→ **WORK REQUIRED**
Rewrite the listing below so that every occurrence of "GUI agent" becomes "UI assistant", with everything else left unchanged.
------ SOURCE MATERIAL
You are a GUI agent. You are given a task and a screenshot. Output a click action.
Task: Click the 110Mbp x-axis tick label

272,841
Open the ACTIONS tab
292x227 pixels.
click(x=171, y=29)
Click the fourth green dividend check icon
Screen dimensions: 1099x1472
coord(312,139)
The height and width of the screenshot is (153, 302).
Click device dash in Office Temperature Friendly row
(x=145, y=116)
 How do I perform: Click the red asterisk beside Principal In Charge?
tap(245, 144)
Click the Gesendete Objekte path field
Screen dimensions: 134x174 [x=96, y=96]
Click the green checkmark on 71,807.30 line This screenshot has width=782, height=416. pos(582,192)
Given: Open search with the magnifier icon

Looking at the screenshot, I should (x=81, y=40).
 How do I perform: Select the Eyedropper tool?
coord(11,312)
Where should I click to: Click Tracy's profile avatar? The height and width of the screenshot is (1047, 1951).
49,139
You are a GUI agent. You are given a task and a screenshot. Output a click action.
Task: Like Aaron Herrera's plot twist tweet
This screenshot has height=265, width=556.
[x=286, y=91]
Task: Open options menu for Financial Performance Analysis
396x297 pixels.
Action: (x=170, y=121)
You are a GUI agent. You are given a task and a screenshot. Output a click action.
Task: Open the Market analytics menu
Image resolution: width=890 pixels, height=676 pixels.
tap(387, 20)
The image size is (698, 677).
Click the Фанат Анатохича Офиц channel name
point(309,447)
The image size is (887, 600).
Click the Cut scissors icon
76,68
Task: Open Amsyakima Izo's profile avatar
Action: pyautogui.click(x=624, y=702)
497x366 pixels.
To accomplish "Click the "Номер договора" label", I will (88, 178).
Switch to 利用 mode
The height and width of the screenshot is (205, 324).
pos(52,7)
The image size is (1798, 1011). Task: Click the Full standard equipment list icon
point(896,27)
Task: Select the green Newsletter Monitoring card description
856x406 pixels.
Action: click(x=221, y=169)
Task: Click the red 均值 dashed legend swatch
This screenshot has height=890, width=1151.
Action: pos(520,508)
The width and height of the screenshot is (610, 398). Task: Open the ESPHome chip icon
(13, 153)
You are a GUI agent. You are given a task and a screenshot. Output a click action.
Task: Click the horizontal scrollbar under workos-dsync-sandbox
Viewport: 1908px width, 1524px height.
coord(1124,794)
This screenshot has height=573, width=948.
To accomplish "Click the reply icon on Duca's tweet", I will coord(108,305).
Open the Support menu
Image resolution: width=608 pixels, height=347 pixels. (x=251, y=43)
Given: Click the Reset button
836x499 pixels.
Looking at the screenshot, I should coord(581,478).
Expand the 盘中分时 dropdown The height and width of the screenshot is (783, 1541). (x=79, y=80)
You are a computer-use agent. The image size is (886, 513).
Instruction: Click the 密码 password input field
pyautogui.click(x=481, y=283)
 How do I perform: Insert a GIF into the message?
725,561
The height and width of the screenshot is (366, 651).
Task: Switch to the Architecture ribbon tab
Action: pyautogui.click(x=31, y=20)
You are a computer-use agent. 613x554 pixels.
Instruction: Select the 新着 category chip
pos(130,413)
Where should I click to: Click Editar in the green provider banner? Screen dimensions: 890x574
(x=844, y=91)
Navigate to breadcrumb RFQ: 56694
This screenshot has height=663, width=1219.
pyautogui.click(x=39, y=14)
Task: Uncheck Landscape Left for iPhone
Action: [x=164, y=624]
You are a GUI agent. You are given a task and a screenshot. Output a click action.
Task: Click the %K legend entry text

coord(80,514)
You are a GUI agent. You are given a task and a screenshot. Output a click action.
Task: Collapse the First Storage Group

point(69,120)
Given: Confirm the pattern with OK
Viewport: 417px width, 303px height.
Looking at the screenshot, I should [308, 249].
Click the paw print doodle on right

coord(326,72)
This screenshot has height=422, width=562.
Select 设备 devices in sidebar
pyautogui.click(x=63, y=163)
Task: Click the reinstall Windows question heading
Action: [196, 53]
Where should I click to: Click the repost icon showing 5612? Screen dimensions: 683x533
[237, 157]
------------
→ **ANSWER FOR THE TASK**
You are a UI assistant. You are given a task and a screenshot. Output a click action.
Task: Click the 110Mbp x-axis tick label

272,841
Open the ACTIONS tab
292x227 pixels.
click(x=171, y=29)
Click the fourth green dividend check icon
Screen dimensions: 1099x1472
coord(312,139)
The height and width of the screenshot is (153, 302).
Click device dash in Office Temperature Friendly row
(x=145, y=116)
 How do I perform: Click the red asterisk beside Principal In Charge?
tap(245, 144)
Click the Gesendete Objekte path field
Screen dimensions: 134x174 [x=96, y=96]
Click the green checkmark on 71,807.30 line This screenshot has width=782, height=416. pos(582,192)
Given: Open search with the magnifier icon

Looking at the screenshot, I should (x=81, y=40).
 How do I perform: Select the Eyedropper tool?
coord(11,312)
Where should I click to: Click Tracy's profile avatar? The height and width of the screenshot is (1047, 1951).
49,139
You are a UI assistant. You are given a task and a screenshot. Output a click action.
Task: Like Aaron Herrera's plot twist tweet
This screenshot has height=265, width=556.
[x=286, y=91]
Task: Open options menu for Financial Performance Analysis
396x297 pixels.
Action: (x=170, y=121)
You are a UI assistant. You are given a task and a screenshot. Output a click action.
Task: Open the Market analytics menu
Image resolution: width=890 pixels, height=676 pixels.
tap(387, 20)
The image size is (698, 677).
Click the Фанат Анатохича Офиц channel name
point(309,447)
The image size is (887, 600).
Click the Cut scissors icon
76,68
Task: Open Amsyakima Izo's profile avatar
Action: pyautogui.click(x=624, y=702)
497x366 pixels.
To accomplish "Click the "Номер договора" label", I will (88, 178).
Switch to 利用 mode
The height and width of the screenshot is (205, 324).
pos(52,7)
The image size is (1798, 1011). Task: Click the Full standard equipment list icon
point(896,27)
Task: Select the green Newsletter Monitoring card description
856x406 pixels.
Action: click(x=221, y=169)
Task: Click the red 均值 dashed legend swatch
This screenshot has height=890, width=1151.
Action: pos(520,508)
The width and height of the screenshot is (610, 398). Task: Open the ESPHome chip icon
(13, 153)
You are a UI assistant. You are given a task and a screenshot. Output a click action.
Task: Click the horizontal scrollbar under workos-dsync-sandbox
Viewport: 1908px width, 1524px height.
coord(1124,794)
This screenshot has height=573, width=948.
To accomplish "Click the reply icon on Duca's tweet", I will coord(108,305).
Open the Support menu
Image resolution: width=608 pixels, height=347 pixels. (x=251, y=43)
Given: Click the Reset button
836x499 pixels.
Looking at the screenshot, I should coord(581,478).
Expand the 盘中分时 dropdown The height and width of the screenshot is (783, 1541). (x=79, y=80)
You are a computer-use agent. The image size is (886, 513).
Instruction: Click the 密码 password input field
pyautogui.click(x=481, y=283)
 How do I perform: Insert a GIF into the message?
725,561
The height and width of the screenshot is (366, 651).
Task: Switch to the Architecture ribbon tab
Action: pyautogui.click(x=31, y=20)
You are a computer-use agent. 613x554 pixels.
Instruction: Select the 新着 category chip
pos(130,413)
Where should I click to: Click Editar in the green provider banner? Screen dimensions: 890x574
(x=844, y=91)
Navigate to breadcrumb RFQ: 56694
This screenshot has height=663, width=1219.
pyautogui.click(x=39, y=14)
Task: Uncheck Landscape Left for iPhone
Action: [x=164, y=624]
You are a UI assistant. You are given a task and a screenshot. Output a click action.
Task: Click the %K legend entry text

coord(80,514)
You are a UI assistant. You are given a task and a screenshot. Output a click action.
Task: Collapse the First Storage Group

point(69,120)
Given: Confirm the pattern with OK
Viewport: 417px width, 303px height.
Looking at the screenshot, I should [308, 249].
Click the paw print doodle on right

coord(326,72)
This screenshot has height=422, width=562.
Select 设备 devices in sidebar
pyautogui.click(x=63, y=163)
Task: Click the reinstall Windows question heading
Action: [196, 53]
Where should I click to: Click the repost icon showing 5612? Screen dimensions: 683x533
[237, 157]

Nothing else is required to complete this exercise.